# Task directions
Update the lines beginning at the one that contains "You are a GUI" and ending after the one that contains "The image size is (550, 438).", replacing "action" with "operation" and leaving everything else unchanged.
::: Provided records :::
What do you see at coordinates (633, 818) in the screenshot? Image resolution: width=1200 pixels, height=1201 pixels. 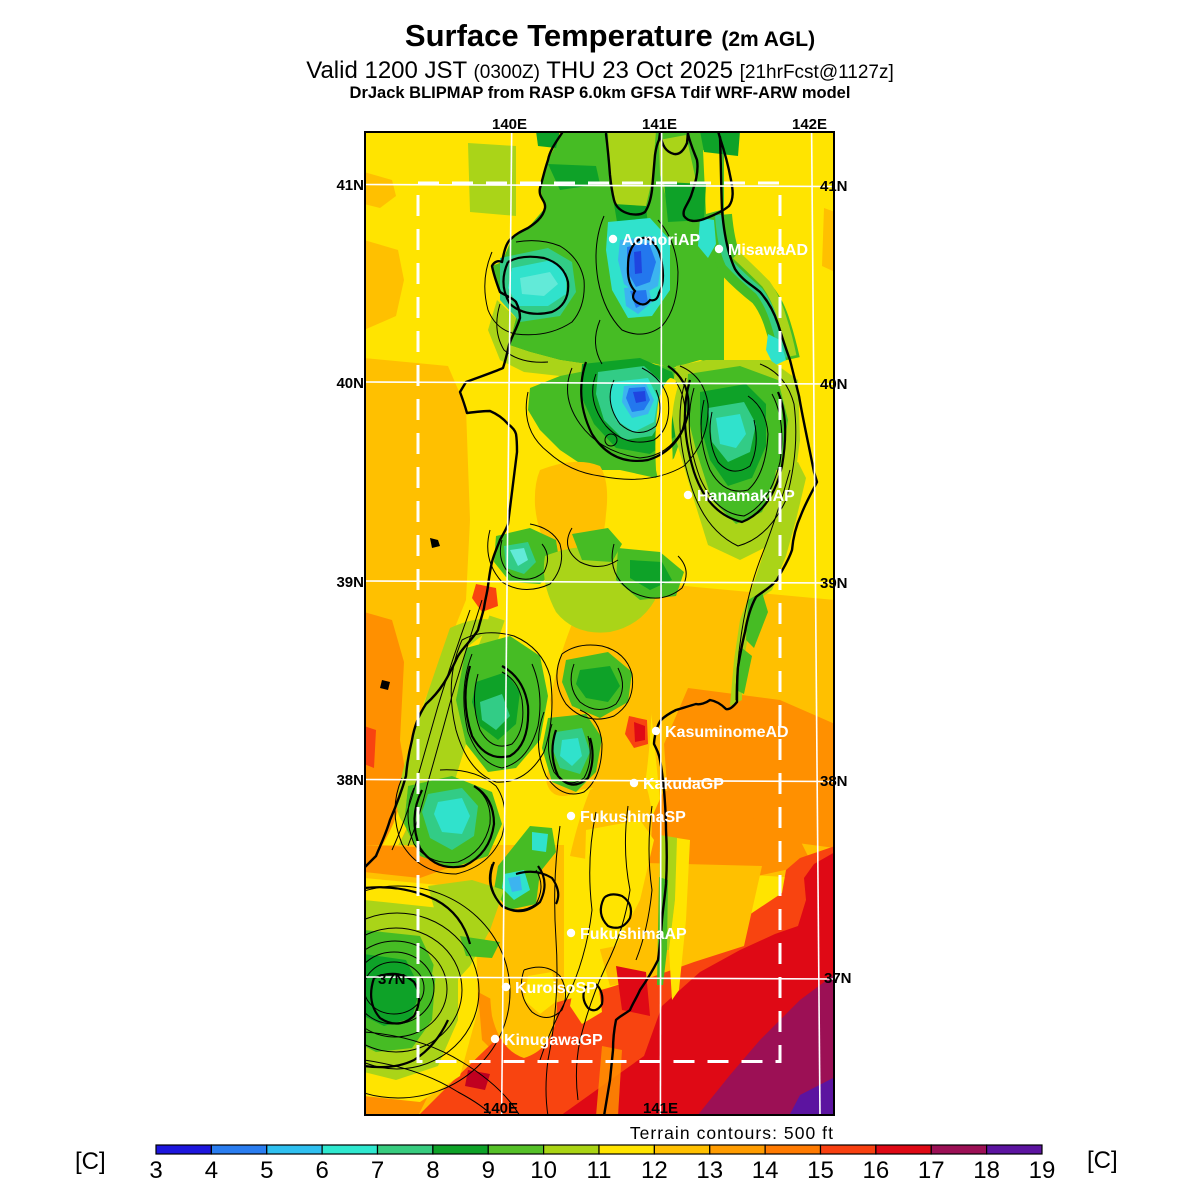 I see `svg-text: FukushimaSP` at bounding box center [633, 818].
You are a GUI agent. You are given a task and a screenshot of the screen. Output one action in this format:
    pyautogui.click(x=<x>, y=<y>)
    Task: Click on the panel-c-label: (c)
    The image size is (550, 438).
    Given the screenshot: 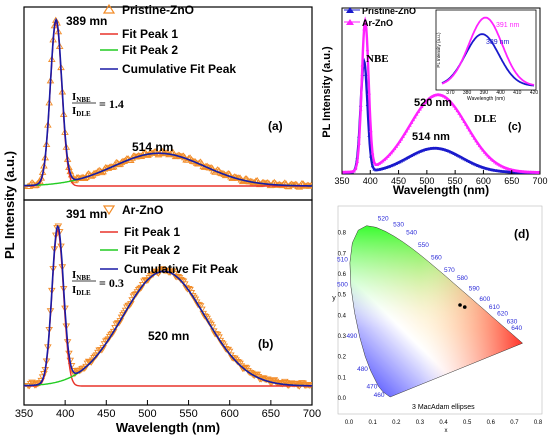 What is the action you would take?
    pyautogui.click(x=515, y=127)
:::
# Your solution
You are a GUI agent. You are given a task and a screenshot of the screen. Output one operation in this format:
    pyautogui.click(x=<x>, y=<y>)
    Task: Click on the panel-c-label: (c)
    The image size is (550, 438).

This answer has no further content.